** start EXERCISE DATA **

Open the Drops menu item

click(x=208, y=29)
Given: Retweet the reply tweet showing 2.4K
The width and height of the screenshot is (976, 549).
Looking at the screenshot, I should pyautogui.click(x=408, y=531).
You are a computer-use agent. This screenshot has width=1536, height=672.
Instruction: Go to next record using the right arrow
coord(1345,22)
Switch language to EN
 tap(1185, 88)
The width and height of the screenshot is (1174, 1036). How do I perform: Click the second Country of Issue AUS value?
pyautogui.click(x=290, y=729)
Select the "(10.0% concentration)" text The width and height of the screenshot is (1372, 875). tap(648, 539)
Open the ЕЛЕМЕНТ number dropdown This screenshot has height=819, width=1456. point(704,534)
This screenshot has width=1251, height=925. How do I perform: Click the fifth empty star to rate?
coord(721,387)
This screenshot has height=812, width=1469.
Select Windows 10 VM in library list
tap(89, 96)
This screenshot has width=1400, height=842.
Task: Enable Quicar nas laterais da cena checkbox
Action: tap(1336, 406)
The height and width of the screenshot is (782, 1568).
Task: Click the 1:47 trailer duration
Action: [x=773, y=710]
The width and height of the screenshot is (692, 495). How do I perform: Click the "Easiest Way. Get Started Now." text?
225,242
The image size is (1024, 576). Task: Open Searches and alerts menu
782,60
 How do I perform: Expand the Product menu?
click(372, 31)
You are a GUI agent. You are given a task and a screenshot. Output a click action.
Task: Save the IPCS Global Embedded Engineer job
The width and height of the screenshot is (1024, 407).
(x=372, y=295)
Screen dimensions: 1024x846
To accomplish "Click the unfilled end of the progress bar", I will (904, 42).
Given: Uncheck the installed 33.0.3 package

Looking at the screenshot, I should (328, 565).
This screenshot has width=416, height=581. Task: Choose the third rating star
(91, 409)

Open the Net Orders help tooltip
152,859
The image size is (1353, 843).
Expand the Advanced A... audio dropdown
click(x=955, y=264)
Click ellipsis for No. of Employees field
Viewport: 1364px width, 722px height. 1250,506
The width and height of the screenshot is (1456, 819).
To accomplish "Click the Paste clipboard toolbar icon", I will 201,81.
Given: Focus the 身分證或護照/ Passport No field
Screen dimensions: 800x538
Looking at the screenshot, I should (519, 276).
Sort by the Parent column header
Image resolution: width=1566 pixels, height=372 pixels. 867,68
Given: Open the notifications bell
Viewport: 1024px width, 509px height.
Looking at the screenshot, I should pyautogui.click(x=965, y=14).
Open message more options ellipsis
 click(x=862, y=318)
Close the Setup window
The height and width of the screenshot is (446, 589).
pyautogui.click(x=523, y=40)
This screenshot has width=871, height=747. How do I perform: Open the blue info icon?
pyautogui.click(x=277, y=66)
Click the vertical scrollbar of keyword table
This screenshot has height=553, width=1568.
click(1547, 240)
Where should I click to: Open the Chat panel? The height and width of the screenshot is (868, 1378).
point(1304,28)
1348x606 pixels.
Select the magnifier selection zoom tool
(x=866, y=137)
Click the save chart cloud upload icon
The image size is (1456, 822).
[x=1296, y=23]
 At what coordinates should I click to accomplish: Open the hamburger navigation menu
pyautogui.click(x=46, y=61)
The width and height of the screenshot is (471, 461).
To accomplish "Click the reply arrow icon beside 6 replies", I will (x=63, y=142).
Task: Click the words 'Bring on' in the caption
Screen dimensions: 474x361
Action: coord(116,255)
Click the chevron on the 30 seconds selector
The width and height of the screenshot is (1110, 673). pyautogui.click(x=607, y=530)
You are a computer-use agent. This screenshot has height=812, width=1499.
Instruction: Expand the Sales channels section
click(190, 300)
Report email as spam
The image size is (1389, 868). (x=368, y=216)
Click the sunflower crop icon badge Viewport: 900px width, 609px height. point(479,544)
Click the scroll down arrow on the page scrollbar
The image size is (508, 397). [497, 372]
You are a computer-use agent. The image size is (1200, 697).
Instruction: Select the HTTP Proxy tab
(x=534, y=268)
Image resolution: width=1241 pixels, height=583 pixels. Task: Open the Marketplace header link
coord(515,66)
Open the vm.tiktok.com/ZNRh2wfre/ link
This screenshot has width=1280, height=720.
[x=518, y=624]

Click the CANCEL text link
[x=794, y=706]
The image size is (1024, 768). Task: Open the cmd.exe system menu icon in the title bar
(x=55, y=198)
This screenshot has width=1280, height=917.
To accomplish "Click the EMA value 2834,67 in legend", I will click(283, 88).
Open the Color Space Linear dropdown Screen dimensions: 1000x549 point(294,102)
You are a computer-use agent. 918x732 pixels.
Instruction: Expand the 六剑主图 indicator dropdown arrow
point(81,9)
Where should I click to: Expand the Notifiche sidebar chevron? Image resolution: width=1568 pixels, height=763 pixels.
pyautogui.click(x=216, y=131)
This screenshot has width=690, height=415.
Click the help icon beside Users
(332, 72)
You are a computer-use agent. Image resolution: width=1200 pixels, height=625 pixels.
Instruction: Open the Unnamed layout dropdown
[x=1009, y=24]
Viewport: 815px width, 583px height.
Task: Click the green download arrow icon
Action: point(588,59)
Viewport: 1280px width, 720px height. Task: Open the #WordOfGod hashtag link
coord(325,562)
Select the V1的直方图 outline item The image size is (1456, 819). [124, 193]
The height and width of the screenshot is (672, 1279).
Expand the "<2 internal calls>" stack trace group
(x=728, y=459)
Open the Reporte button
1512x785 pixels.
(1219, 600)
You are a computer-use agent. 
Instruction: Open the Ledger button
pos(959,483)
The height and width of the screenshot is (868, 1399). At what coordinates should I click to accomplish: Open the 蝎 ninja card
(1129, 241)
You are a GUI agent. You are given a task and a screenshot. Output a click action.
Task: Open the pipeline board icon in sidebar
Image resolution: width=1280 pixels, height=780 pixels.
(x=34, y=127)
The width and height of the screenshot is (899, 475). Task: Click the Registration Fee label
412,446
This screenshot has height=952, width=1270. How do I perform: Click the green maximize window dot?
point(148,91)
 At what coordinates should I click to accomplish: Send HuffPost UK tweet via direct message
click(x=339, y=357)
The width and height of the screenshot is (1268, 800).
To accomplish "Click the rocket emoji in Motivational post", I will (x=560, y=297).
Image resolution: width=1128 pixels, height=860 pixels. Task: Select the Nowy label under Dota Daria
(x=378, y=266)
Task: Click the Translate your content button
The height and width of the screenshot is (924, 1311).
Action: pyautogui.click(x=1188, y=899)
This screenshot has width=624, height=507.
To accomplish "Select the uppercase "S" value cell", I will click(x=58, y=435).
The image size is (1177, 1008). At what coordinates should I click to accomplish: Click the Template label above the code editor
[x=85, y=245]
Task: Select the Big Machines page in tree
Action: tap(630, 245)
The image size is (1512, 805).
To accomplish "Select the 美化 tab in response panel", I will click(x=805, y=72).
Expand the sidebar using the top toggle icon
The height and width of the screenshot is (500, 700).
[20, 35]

** end EXERCISE DATA **

§ **OBJECTIVE**:
Express every line of the data items above as a JSON list of strings, one string per line, and leave out the blank lines.

§ **WRITTEN RESPONSE**:
[
  "Open the Drops menu item",
  "click(x=208, y=29)",
  "Given: Retweet the reply tweet showing 2.4K",
  "The width and height of the screenshot is (976, 549).",
  "Looking at the screenshot, I should pyautogui.click(x=408, y=531).",
  "You are a computer-use agent. This screenshot has width=1536, height=672.",
  "Instruction: Go to next record using the right arrow",
  "coord(1345,22)",
  "Switch language to EN",
  " tap(1185, 88)",
  "The width and height of the screenshot is (1174, 1036). How do I perform: Click the second Country of Issue AUS value?",
  "pyautogui.click(x=290, y=729)",
  "Select the \"(10.0% concentration)\" text The width and height of the screenshot is (1372, 875). tap(648, 539)",
  "Open the ЕЛЕМЕНТ number dropdown This screenshot has height=819, width=1456. point(704,534)",
  "This screenshot has width=1251, height=925. How do I perform: Click the fifth empty star to rate?",
  "coord(721,387)",
  "This screenshot has height=812, width=1469.",
  "Select Windows 10 VM in library list",
  "tap(89, 96)",
  "This screenshot has width=1400, height=842.",
  "Task: Enable Quicar nas laterais da cena checkbox",
  "Action: tap(1336, 406)",
  "The height and width of the screenshot is (782, 1568).",
  "Task: Click the 1:47 trailer duration",
  "Action: [x=773, y=710]",
  "The width and height of the screenshot is (692, 495). How do I perform: Click the \"Easiest Way. Get Started Now.\" text?",
  "225,242",
  "The image size is (1024, 576). Task: Open Searches and alerts menu",
  "782,60",
  " How do I perform: Expand the Product menu?",
  "click(372, 31)",
  "You are a GUI agent. You are given a task and a screenshot. Output a click action.",
  "Task: Save the IPCS Global Embedded Engineer job",
  "The width and height of the screenshot is (1024, 407).",
  "(x=372, y=295)",
  "Screen dimensions: 1024x846",
  "To accomplish \"Click the unfilled end of the progress bar\", I will (904, 42).",
  "Given: Uncheck the installed 33.0.3 package",
  "Looking at the screenshot, I should (328, 565).",
  "This screenshot has width=416, height=581. Task: Choose the third rating star",
  "(91, 409)",
  "Open the Net Orders help tooltip",
  "152,859",
  "The image size is (1353, 843).",
  "Expand the Advanced A... audio dropdown",
  "click(x=955, y=264)",
  "Click ellipsis for No. of Employees field",
  "Viewport: 1364px width, 722px height. 1250,506",
  "The width and height of the screenshot is (1456, 819).",
  "To accomplish \"Click the Paste clipboard toolbar icon\", I will 201,81.",
  "Given: Focus the 身分證或護照/ Passport No field",
  "Screen dimensions: 800x538",
  "Looking at the screenshot, I should (519, 276).",
  "Sort by the Parent column header",
  "Image resolution: width=1566 pixels, height=372 pixels. 867,68",
  "Given: Open the notifications bell",
  "Viewport: 1024px width, 509px height.",
  "Looking at the screenshot, I should pyautogui.click(x=965, y=14).",
  "Open message more options ellipsis",
  " click(x=862, y=318)",
  "Close the Setup window",
  "The height and width of the screenshot is (446, 589).",
  "pyautogui.click(x=523, y=40)",
  "This screenshot has width=871, height=747. How do I perform: Open the blue info icon?",
  "pyautogui.click(x=277, y=66)",
  "Click the vertical scrollbar of keyword table",
  "This screenshot has height=553, width=1568.",
  "click(1547, 240)",
  "Where should I click to: Open the Chat panel? The height and width of the screenshot is (868, 1378).",
  "point(1304,28)",
  "1348x606 pixels.",
  "Select the magnifier selection zoom tool",
  "(x=866, y=137)",
  "Click the save chart cloud upload icon",
  "The image size is (1456, 822).",
  "[x=1296, y=23]",
  " At what coordinates should I click to accomplish: Open the hamburger navigation menu",
  "pyautogui.click(x=46, y=61)",
  "The width and height of the screenshot is (471, 461).",
  "To accomplish \"Click the reply arrow icon beside 6 replies\", I will (x=63, y=142).",
  "Task: Click the words 'Bring on' in the caption",
  "Screen dimensions: 474x361",
  "Action: coord(116,255)",
  "Click the chevron on the 30 seconds selector",
  "The width and height of the screenshot is (1110, 673). pyautogui.click(x=607, y=530)",
  "You are a computer-use agent. This screenshot has height=812, width=1499.",
  "Instruction: Expand the Sales channels section",
  "click(190, 300)",
  "Report email as spam",
  "The image size is (1389, 868). (x=368, y=216)",
  "Click the sunflower crop icon badge Viewport: 900px width, 609px height. point(479,544)",
  "Click the scroll down arrow on the page scrollbar",
  "The image size is (508, 397). [497, 372]",
  "You are a computer-use agent. The image size is (1200, 697).",
  "Instruction: Select the HTTP Proxy tab",
  "(x=534, y=268)",
  "Image resolution: width=1241 pixels, height=583 pixels. Task: Open the Marketplace header link",
  "coord(515,66)",
  "Open the vm.tiktok.com/ZNRh2wfre/ link",
  "This screenshot has width=1280, height=720.",
  "[x=518, y=624]",
  "Click the CANCEL text link",
  "[x=794, y=706]",
  "The image size is (1024, 768). Task: Open the cmd.exe system menu icon in the title bar",
  "(x=55, y=198)",
  "This screenshot has width=1280, height=917.",
  "To accomplish \"Click the EMA value 2834,67 in legend\", I will click(283, 88).",
  "Open the Color Space Linear dropdown Screen dimensions: 1000x549 point(294,102)",
  "You are a computer-use agent. 918x732 pixels.",
  "Instruction: Expand the 六剑主图 indicator dropdown arrow",
  "point(81,9)",
  "Where should I click to: Expand the Notifiche sidebar chevron? Image resolution: width=1568 pixels, height=763 pixels.",
  "pyautogui.click(x=216, y=131)",
  "This screenshot has width=690, height=415.",
  "Click the help icon beside Users",
  "(332, 72)",
  "You are a computer-use agent. Image resolution: width=1200 pixels, height=625 pixels.",
  "Instruction: Open the Unnamed layout dropdown",
  "[x=1009, y=24]",
  "Viewport: 815px width, 583px height.",
  "Task: Click the green download arrow icon",
  "Action: point(588,59)",
  "Viewport: 1280px width, 720px height. Task: Open the #WordOfGod hashtag link",
  "coord(325,562)",
  "Select the V1的直方图 outline item The image size is (1456, 819). [124, 193]",
  "The height and width of the screenshot is (672, 1279).",
  "Expand the \"<2 internal calls>\" stack trace group",
  "(x=728, y=459)",
  "Open the Reporte button",
  "1512x785 pixels.",
  "(1219, 600)",
  "You are a computer-use agent. ",
  "Instruction: Open the Ledger button",
  "pos(959,483)",
  "The height and width of the screenshot is (868, 1399). At what coordinates should I click to accomplish: Open the 蝎 ninja card",
  "(1129, 241)",
  "You are a GUI agent. You are given a task and a screenshot. Output a click action.",
  "Task: Open the pipeline board icon in sidebar",
  "Image resolution: width=1280 pixels, height=780 pixels.",
  "(x=34, y=127)",
  "The width and height of the screenshot is (899, 475). Task: Click the Registration Fee label",
  "412,446",
  "This screenshot has height=952, width=1270. How do I perform: Click the green maximize window dot?",
  "point(148,91)",
  " At what coordinates should I click to accomplish: Send HuffPost UK tweet via direct message",
  "click(x=339, y=357)",
  "The width and height of the screenshot is (1268, 800).",
  "To accomplish \"Click the rocket emoji in Motivational post\", I will (x=560, y=297).",
  "Image resolution: width=1128 pixels, height=860 pixels. Task: Select the Nowy label under Dota Daria",
  "(x=378, y=266)",
  "Task: Click the Translate your content button",
  "The height and width of the screenshot is (924, 1311).",
  "Action: pyautogui.click(x=1188, y=899)",
  "This screenshot has width=624, height=507.",
  "To accomplish \"Select the uppercase \"S\" value cell\", I will click(x=58, y=435).",
  "The image size is (1177, 1008). At what coordinates should I click to accomplish: Click the Template label above the code editor",
  "[x=85, y=245]",
  "Task: Select the Big Machines page in tree",
  "Action: tap(630, 245)",
  "The image size is (1512, 805).",
  "To accomplish \"Select the 美化 tab in response panel\", I will click(x=805, y=72).",
  "Expand the sidebar using the top toggle icon",
  "The height and width of the screenshot is (500, 700).",
  "[20, 35]"
]